━━━ Raw data ━━━
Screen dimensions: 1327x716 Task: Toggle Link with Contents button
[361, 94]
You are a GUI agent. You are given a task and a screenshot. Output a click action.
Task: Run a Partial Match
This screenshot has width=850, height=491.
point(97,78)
━━━
Set problem. Copy out every line above that contains the word "screenshot".

Result below.
You are a GUI agent. You are given a task and a screenshot. Output a click action.
This screenshot has width=850, height=491.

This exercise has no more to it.